** Input follows **
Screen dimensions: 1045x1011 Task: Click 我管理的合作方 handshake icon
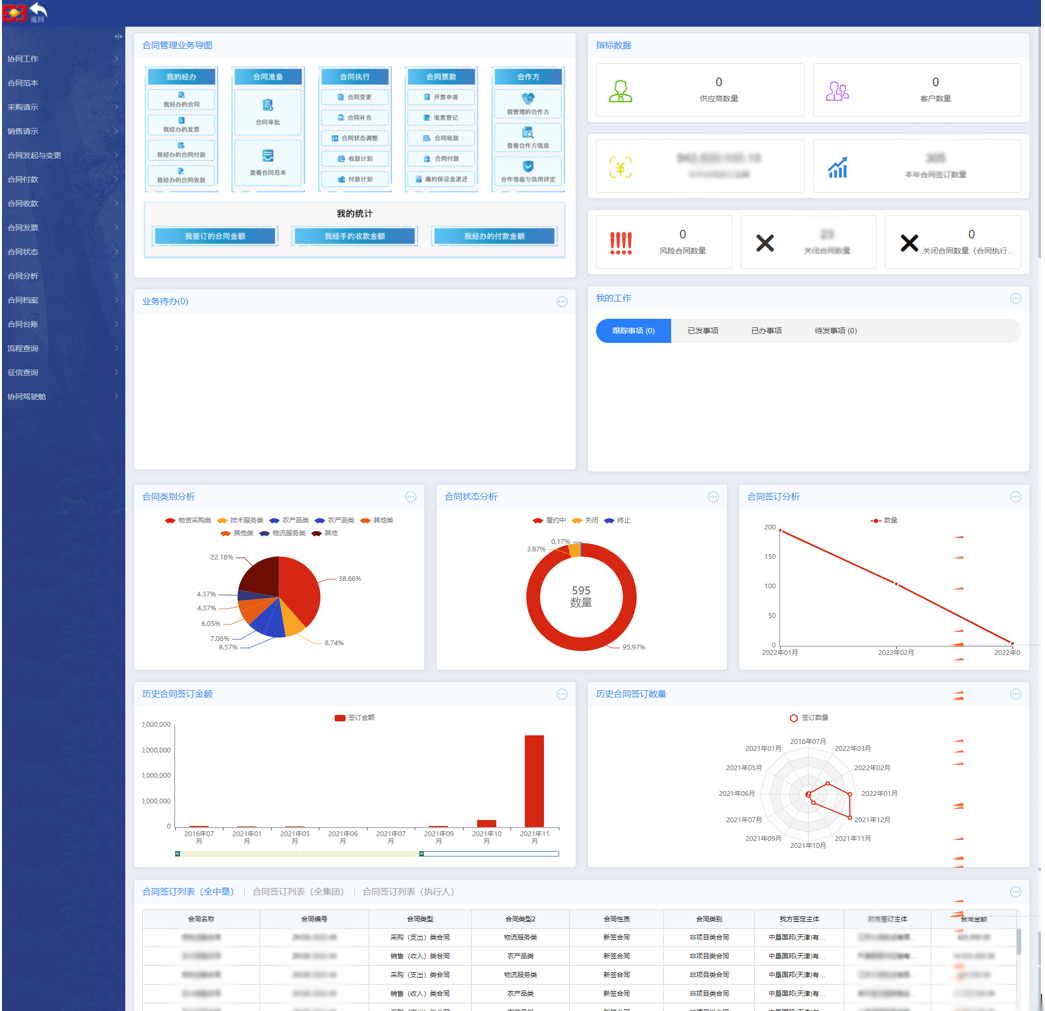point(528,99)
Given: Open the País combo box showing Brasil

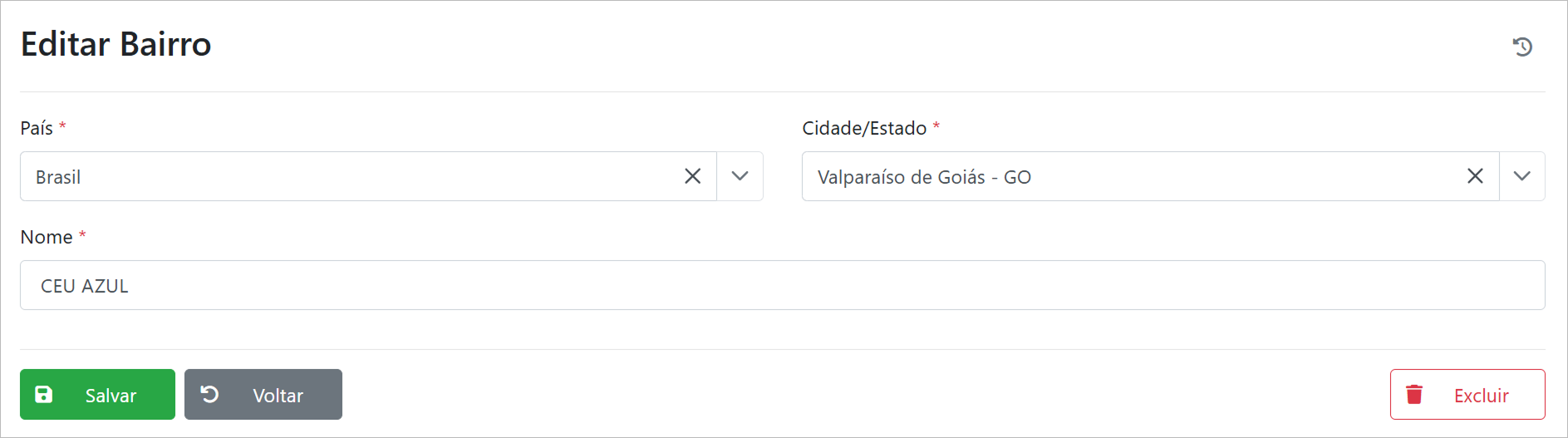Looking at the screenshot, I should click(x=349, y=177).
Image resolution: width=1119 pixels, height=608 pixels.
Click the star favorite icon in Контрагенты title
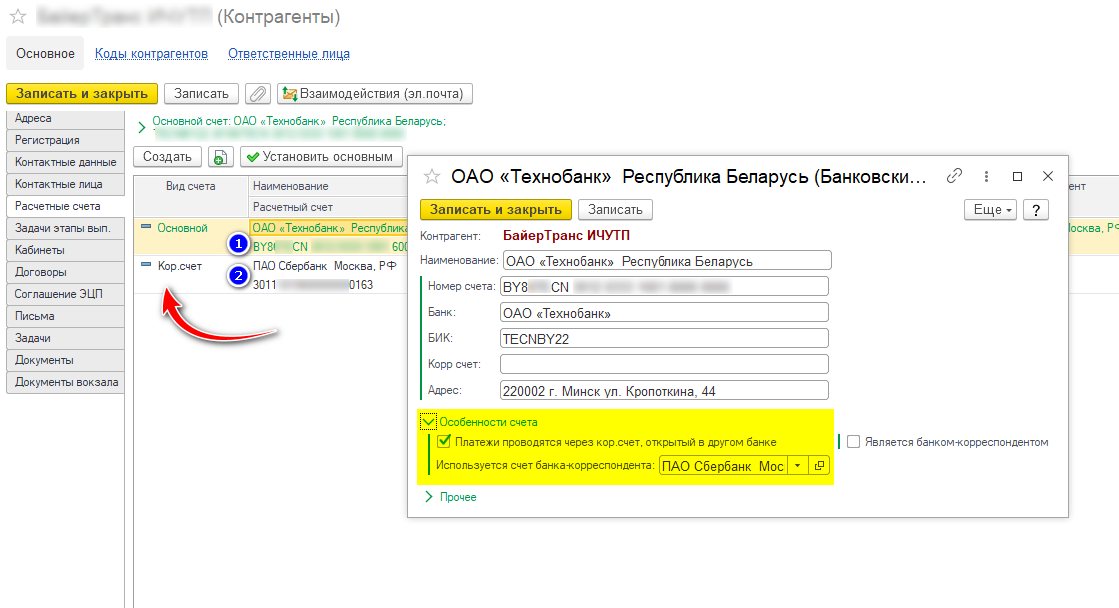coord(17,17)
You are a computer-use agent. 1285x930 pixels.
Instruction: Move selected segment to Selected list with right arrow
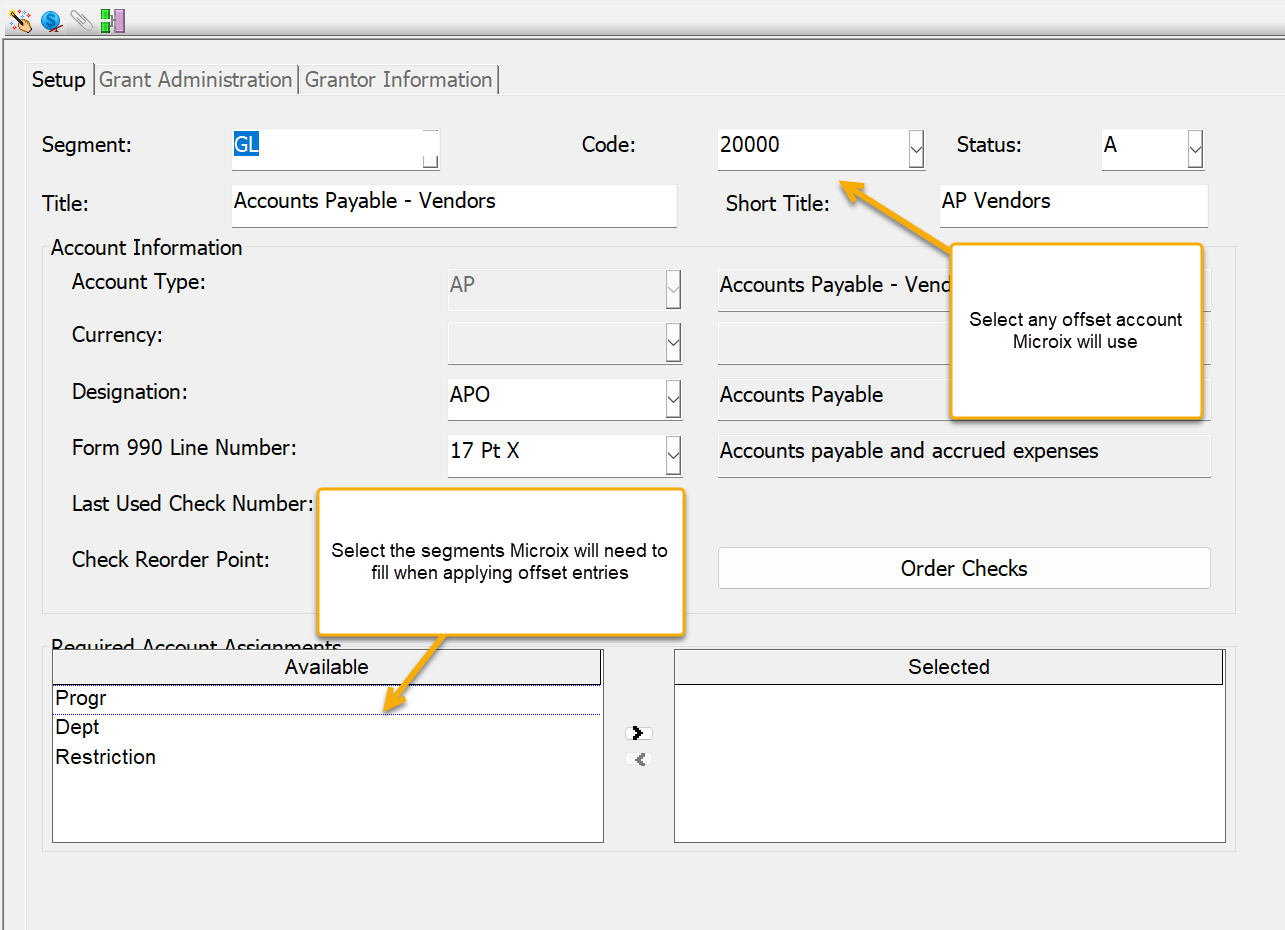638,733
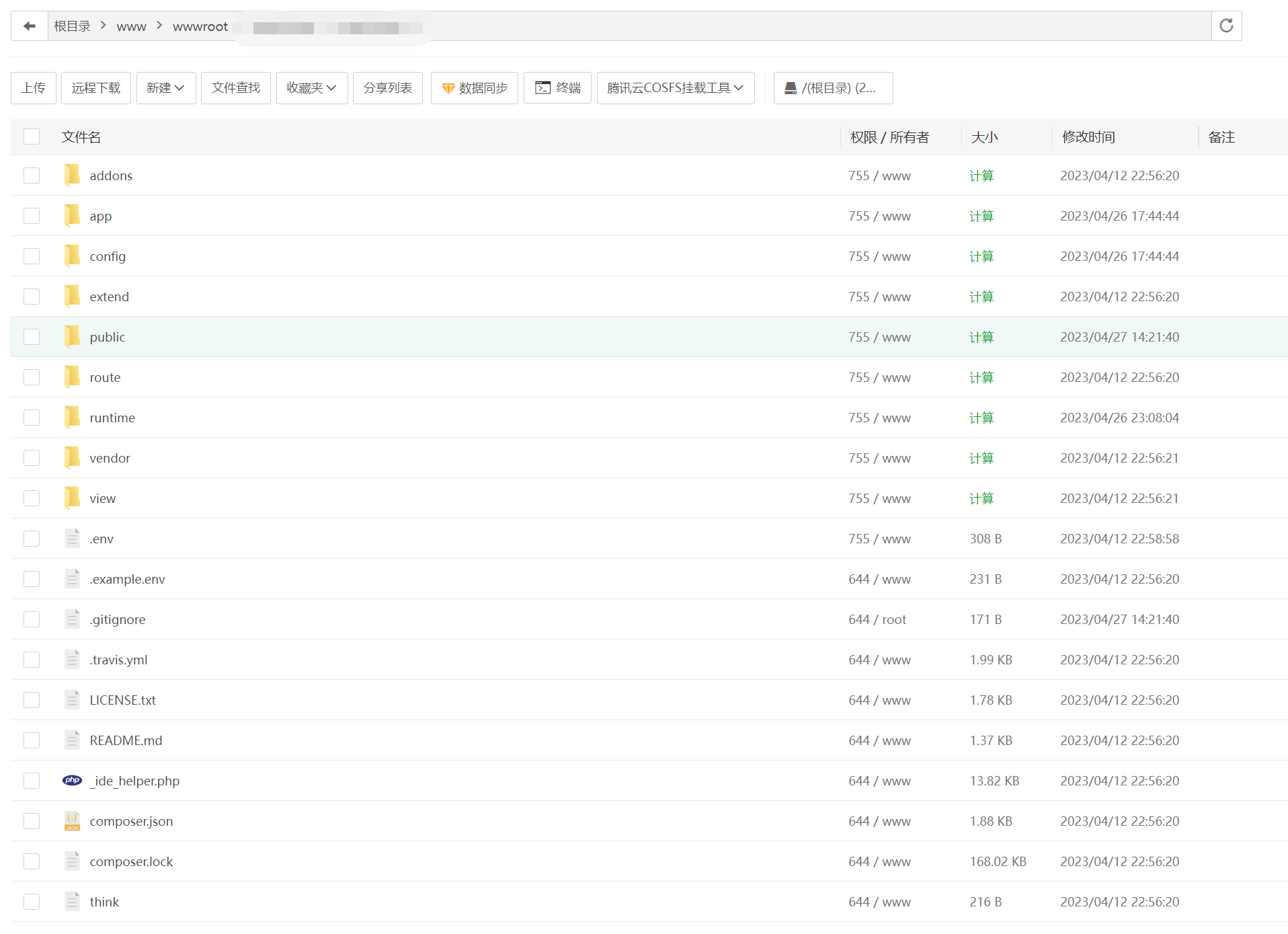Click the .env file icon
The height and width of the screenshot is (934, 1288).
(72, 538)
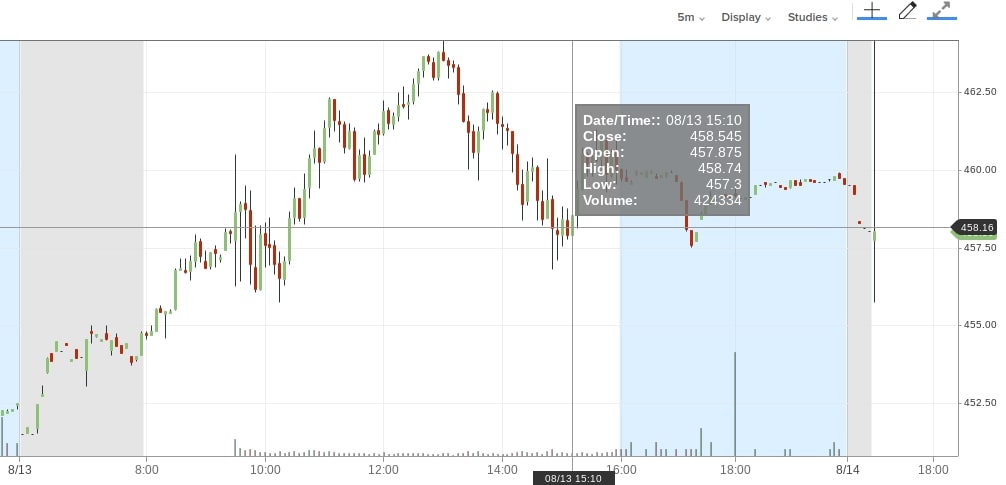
** End of Input **
● About this task
Only the text of the records is to be reproduced exactly; skip the pictures.

● Response area
Screen dimensions: 1045x1011 Task: Click 我管理的合作方 handshake icon
point(528,99)
Given: Open the País combo box showing Brasil

Looking at the screenshot, I should click(x=349, y=177).
Image resolution: width=1119 pixels, height=608 pixels.
Click the star favorite icon in Контрагенты title
coord(17,17)
You are a computer-use agent. 1285x930 pixels.
Instruction: Move selected segment to Selected list with right arrow
638,733
Click the .env file icon
The height and width of the screenshot is (934, 1288).
(72, 538)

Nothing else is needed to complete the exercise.